(What the task asks) For the data below, say how many lines contain "agent". Only the number should be given.

Start of Provided records

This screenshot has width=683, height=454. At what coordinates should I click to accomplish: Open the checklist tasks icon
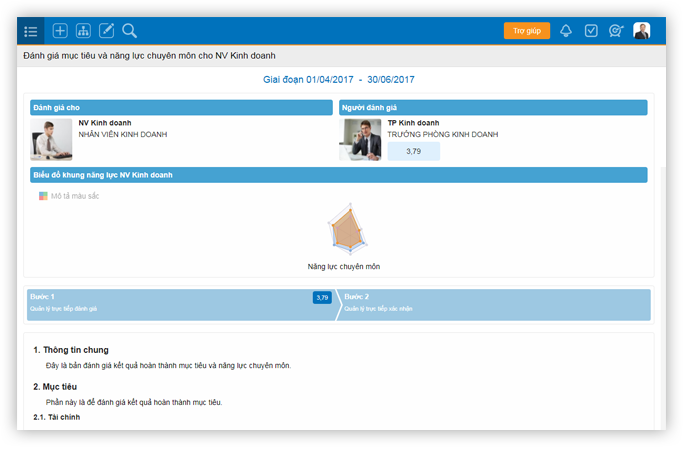point(591,31)
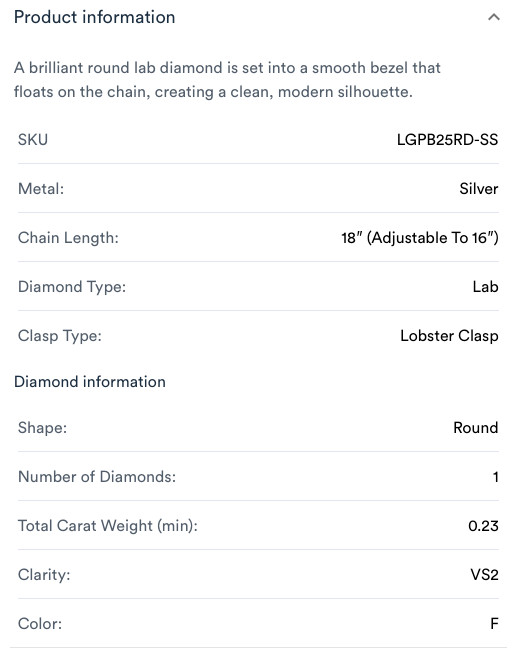Click the Metal value Silver
The height and width of the screenshot is (648, 521).
tap(479, 189)
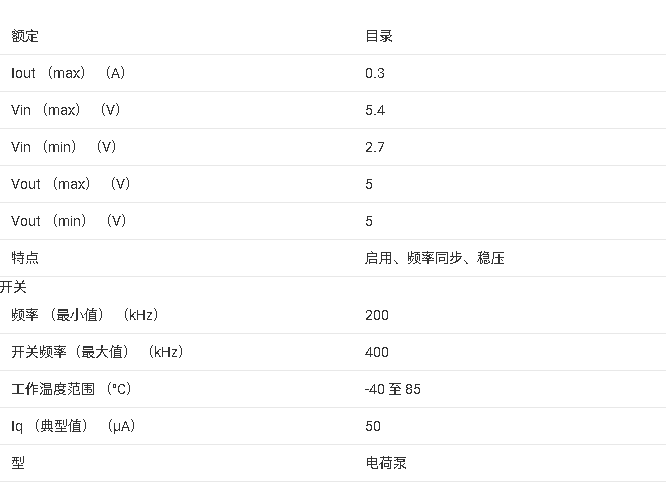This screenshot has width=670, height=482.
Task: Click the 开关 section heading
Action: [13, 287]
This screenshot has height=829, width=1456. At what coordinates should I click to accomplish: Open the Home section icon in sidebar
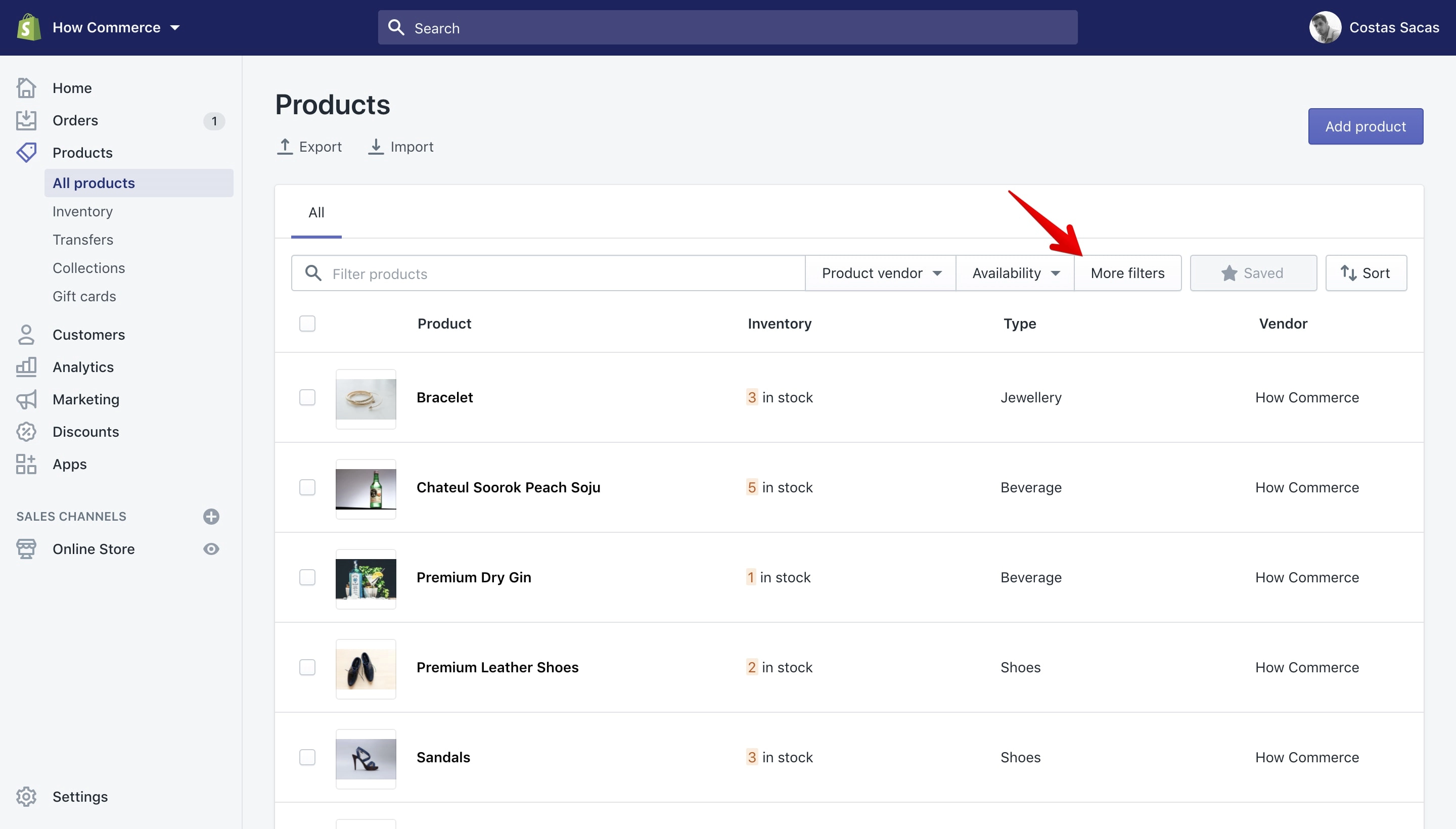pyautogui.click(x=26, y=87)
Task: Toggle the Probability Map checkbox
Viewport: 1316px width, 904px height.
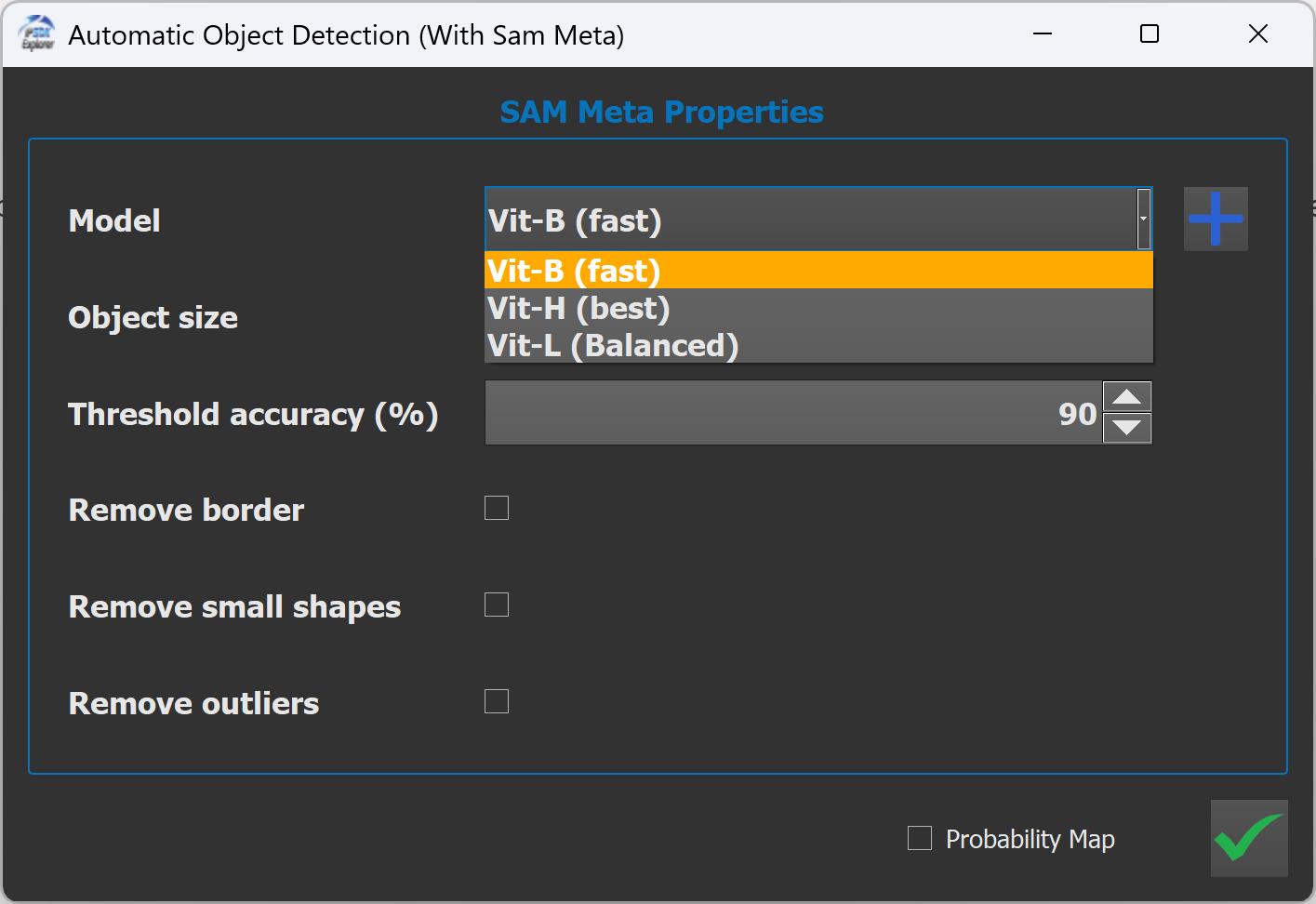Action: click(x=920, y=838)
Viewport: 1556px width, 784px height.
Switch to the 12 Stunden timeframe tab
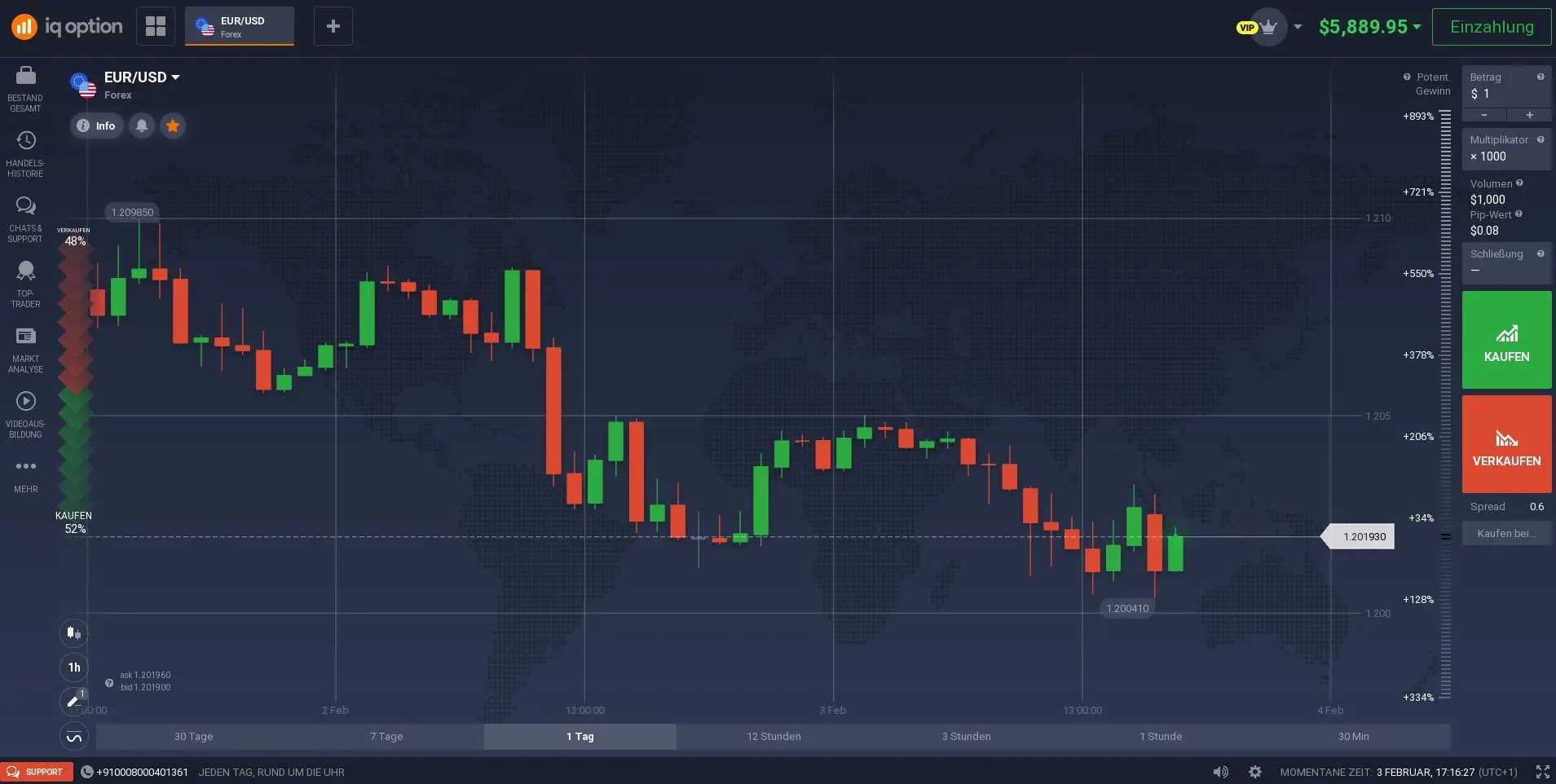[x=773, y=736]
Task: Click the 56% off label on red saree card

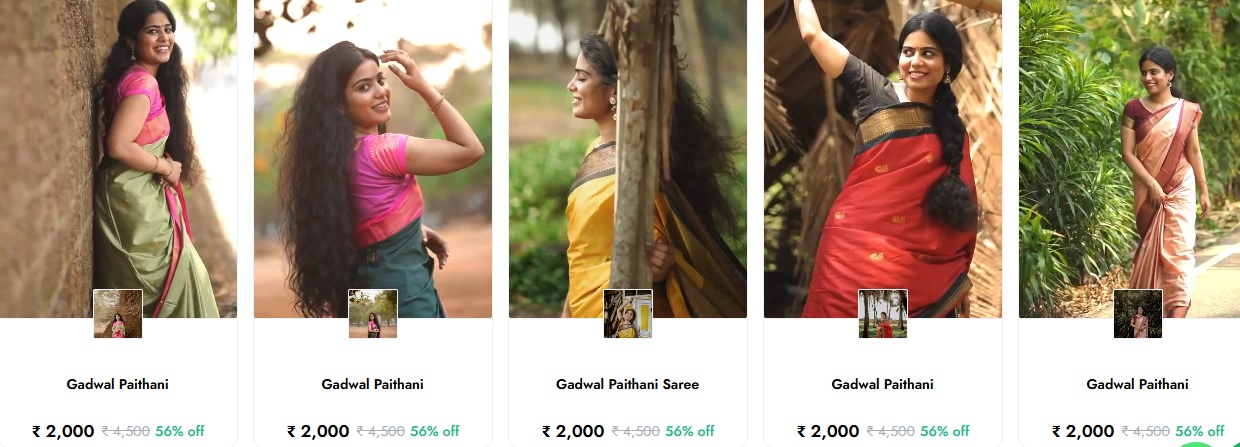Action: coord(945,431)
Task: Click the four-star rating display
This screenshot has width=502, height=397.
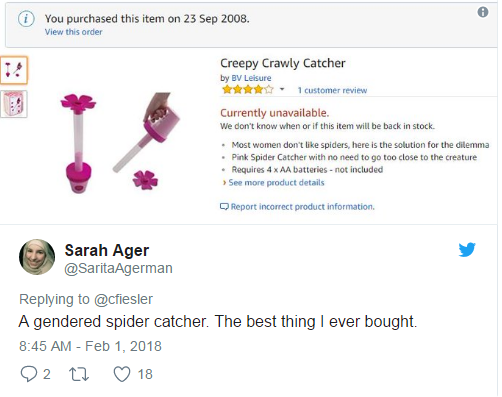Action: (248, 89)
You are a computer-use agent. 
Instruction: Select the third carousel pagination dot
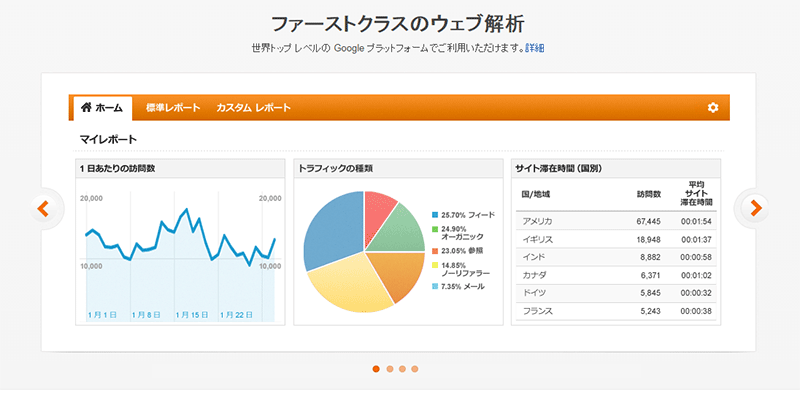point(403,369)
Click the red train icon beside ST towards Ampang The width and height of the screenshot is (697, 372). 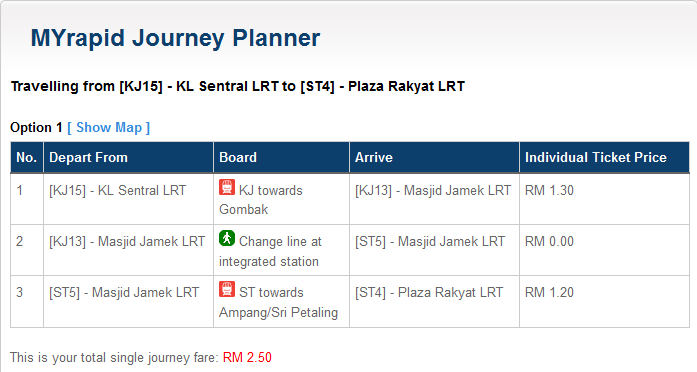point(227,289)
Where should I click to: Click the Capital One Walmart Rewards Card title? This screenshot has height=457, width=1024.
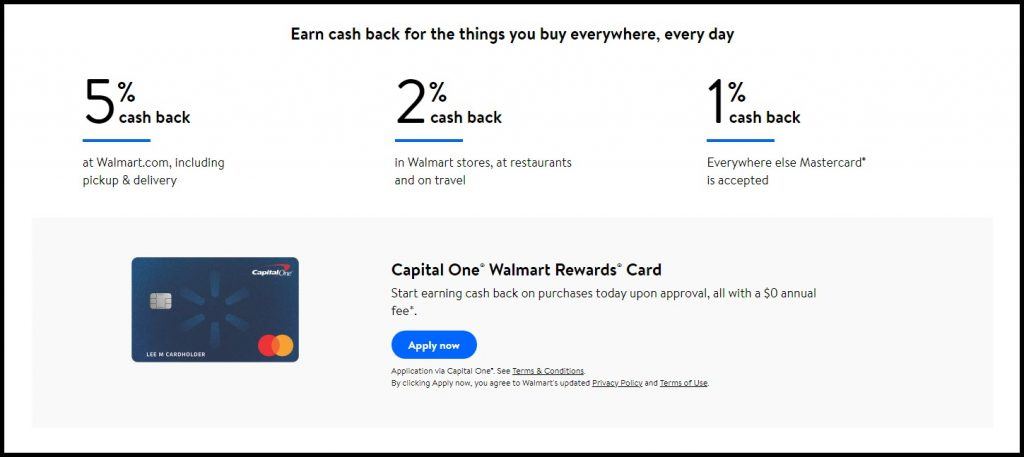[x=526, y=270]
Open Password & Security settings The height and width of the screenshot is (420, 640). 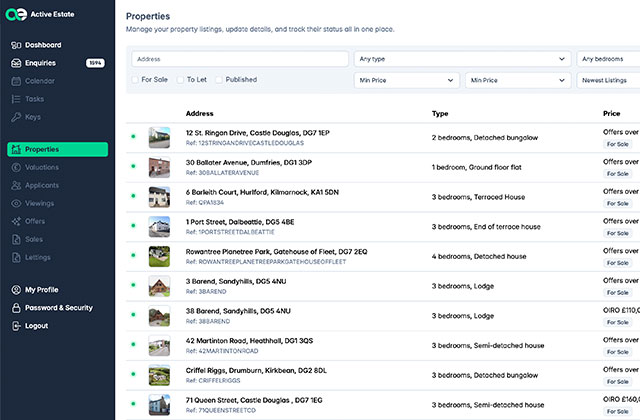pyautogui.click(x=59, y=308)
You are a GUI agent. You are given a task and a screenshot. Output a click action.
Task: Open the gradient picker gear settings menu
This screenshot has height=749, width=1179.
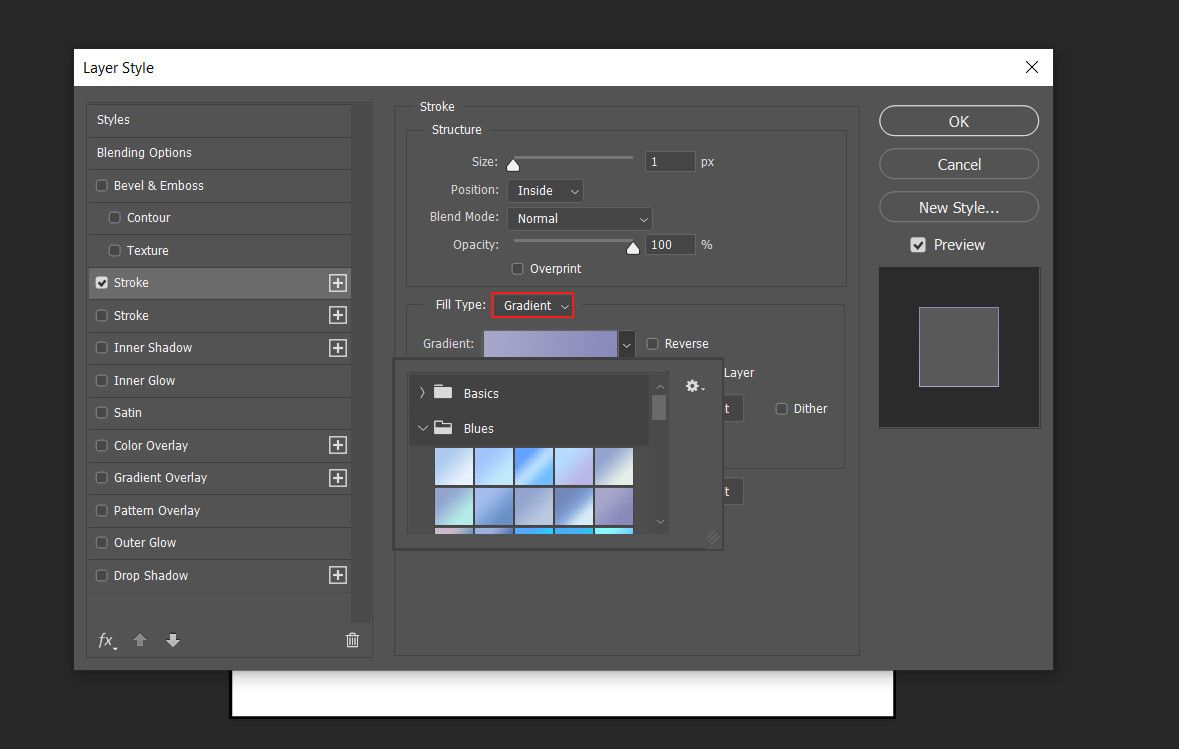tap(694, 385)
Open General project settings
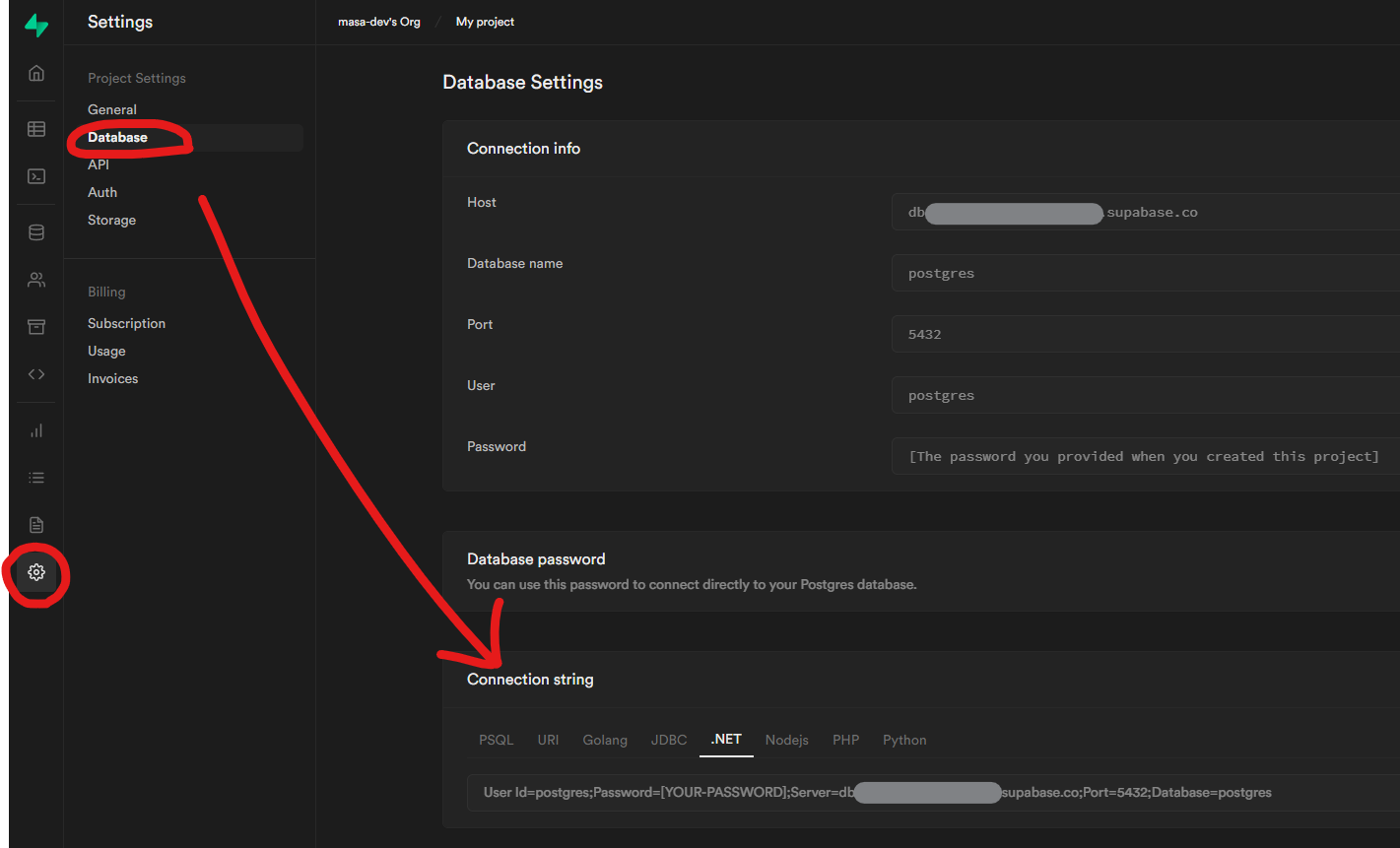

End of Provided records

(Written answer) 2